W06BD

Princeton, Indiana; United States;
- Channels: Analog: 6 (VHF);

Programming
- Affiliations: Independent

Ownership
- Owner: North Gibson School Corporation

History
- Founded: September 1, 1988
- Last air date: May 8, 2016; (27 years, 250 days); (license cancellation);

Technical information
- Facility ID: 49243
- Class: TX
- ERP: 0.014 kW
- HAAT: 89 m (292 ft)
- Transmitter coordinates: 38°21′57.59″N 87°34′55.2″W﻿ / ﻿38.3659972°N 87.582000°W

= W06BD =

Television station in Princeton, Indiana (1988–2016)

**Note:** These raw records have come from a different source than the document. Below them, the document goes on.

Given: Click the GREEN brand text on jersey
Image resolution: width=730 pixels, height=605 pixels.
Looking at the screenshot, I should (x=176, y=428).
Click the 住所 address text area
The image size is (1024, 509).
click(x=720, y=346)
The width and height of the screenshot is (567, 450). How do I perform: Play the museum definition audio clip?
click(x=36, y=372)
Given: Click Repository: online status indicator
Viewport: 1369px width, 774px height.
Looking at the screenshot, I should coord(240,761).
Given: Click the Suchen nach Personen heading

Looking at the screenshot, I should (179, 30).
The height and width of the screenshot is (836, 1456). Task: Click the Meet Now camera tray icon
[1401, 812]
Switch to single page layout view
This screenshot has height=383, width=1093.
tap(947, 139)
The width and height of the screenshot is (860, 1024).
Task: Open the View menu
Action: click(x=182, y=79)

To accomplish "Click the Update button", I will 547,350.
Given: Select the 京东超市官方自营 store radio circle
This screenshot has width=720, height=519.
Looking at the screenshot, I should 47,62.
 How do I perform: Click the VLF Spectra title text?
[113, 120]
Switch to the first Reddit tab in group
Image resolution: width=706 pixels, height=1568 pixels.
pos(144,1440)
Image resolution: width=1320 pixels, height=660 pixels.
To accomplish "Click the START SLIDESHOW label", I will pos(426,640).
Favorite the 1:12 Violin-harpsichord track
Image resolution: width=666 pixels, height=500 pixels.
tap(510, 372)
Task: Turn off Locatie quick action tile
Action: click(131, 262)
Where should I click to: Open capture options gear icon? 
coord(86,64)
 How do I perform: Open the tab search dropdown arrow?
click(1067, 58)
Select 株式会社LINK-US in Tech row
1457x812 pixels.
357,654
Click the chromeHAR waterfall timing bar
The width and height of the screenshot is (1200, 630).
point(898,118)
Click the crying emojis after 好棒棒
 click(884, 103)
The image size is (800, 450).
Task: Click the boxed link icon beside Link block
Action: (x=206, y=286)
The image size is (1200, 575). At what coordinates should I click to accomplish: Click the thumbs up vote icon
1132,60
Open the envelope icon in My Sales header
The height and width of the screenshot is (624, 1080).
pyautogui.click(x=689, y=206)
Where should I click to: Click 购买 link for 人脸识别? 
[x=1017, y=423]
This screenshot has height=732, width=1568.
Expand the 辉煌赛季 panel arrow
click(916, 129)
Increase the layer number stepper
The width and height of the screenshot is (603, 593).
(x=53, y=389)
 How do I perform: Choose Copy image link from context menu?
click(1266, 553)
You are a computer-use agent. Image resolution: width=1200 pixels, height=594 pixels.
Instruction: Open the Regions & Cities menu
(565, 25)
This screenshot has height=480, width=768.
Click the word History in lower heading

W06BD (channel 6) was a low-power television station at Princeton Community High School in Princeton, Indiana, United States, broadcasting over the air and on local cable systems. It was owned by the North Gibson School Corporation and run as an educational program at the school.

The station began broadcasting on September 1, 1988, and combined local programming with national programs from The Learning Channel, The Travel Channel, and the Tempo and RFD-TV networks. Local cable systems had been carrying the Princeton Community High School channel even before it began over-the-air broadcasting.

The 200 ft tower used to broadcast W06BD collapsed in 2006 after a lawnmower clipped a guy wire.